Tag 7 – Lusignan bis Pieguet-Pluviers

Wir waren schon ganz nah am Meer und bewegen uns jetzt wieder weg davon Richtung Süd-Osten.

Entweder das Wetter schwenkt gerade um oder hier wirds mit jedem Kilometer Richtung generell heißer. Den 30er Schnitt können wir zwar fix begraben aber in dem bisschen Fahrtwind das noch bleibt spürt man die Sonne nicht. Sobald wir stehen, und das tun wir oft, ist es unerträglich.

Circa alle zwei Stunden machen wir nämlich Pause um Wasser oder Essen zu kaufen, Unterkunft buchen, Pinkeln o.ä. oder damit ich meine Suderei loswerden kann.

Auch Thomas Sattel muss man alle 100km neustarten. Schon seit Tag 1 beginnt der regelmäßig zu knarzen sodass sogar ich mir Sorgen mache dass die Sattelstange irgendwann einfach abbricht. Sattel 3mm rein und wieder raus und dann geht’s wieder. Google hat keine Antwort auf dieses Problem. Kann nix ernstes sein.

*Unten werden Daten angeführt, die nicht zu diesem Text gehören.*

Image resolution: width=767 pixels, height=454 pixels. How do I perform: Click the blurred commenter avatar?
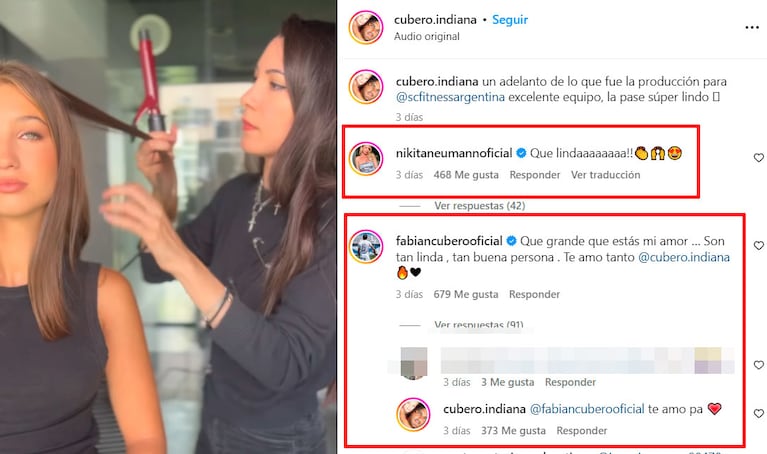pyautogui.click(x=414, y=363)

Heute hat uns die Vienne, anscheinend ein Fluss, begleitet. Unspektakulär, aber irgendwer hat sich dazu entschieden eine Brücke darüber du bauen die auffällt. Außerdem gibt’s hier in Haute-Vienne den siebtgrößten Meteoritenkrater Europas, aus dem außerirdischen Gestein haben die Franzosen ein Chateau gebaut.

4x Wien
Chateau from outer space

Die Tatsache dass sich Essensautomaten häufen hätte man schon als schlechtes kulinarisches Omen deuten können. Das Abendessen war die schon berichtete Vollkatastrophe mit Baguette und Pizza aus dem Automaten, die Nacht war horrend, ohne Paspertin würde ich wahrscheinlich jetzt noch kotzen. Thomas und Clemens habens relativ gut vertragen, bisschen Magenweh und einen Anflug von ungeformten Stuhl.

Wo ist das Essen?
Alle Restaurants zu, in der einzigen bar läuft die letzte Runde
Aso sie haben gerade COVID? Gute Besserung
Baguette
mit Pizza

Unsere Unterkunft war eigentlich gut. Eine ehemalige Destillerie die von einem Kanadier und seiner Frau als bed and breakfast betrieben wird. Er ist ein kettenrauchender Is-eh-alles-Wurscht Typ der davor einen Surfshop in Costa Rica (“so many women!”) und danach eine Stand-up-Paddle Schule in Kanada gehabt hat. Jetzt hat er sich gedacht er würde gern in Frankreich eine Unterkunft aufmachen, sitzt vor uns mit einer Flasche Whiskey, null Stress und brabbelt vor sich hin. Wahnsinn wie manche Leute durchs Leben gehen.

“Naval”, ein good boy und schwer motiviertes Hundsi

Auf jeden Fall war er so nett und hat unsere nassen verfaulten Fetzen von Fahrradgewand gewaschen. Der Thomas wollte ihn eigentlich bitten das Gewand zwei mal zu waschen, hatte dann aber Skrupel ihm zu erzählen wann diese Grausamkeiten in seinen Händen das letzte mal frisches Wasser gesehen haben. Beim Aufhängen der Wäsche hat der Clemens dann eine neue Seite seiner Persönlichkeit offenbart.

Der hat die Socken zum Trocknen einfach am Tisch gelegt!

So hängt man kein Gewand auf!

Der Zipp muss zu sein oida

Da wird mir schlecht wie du dein Dress aufhängst!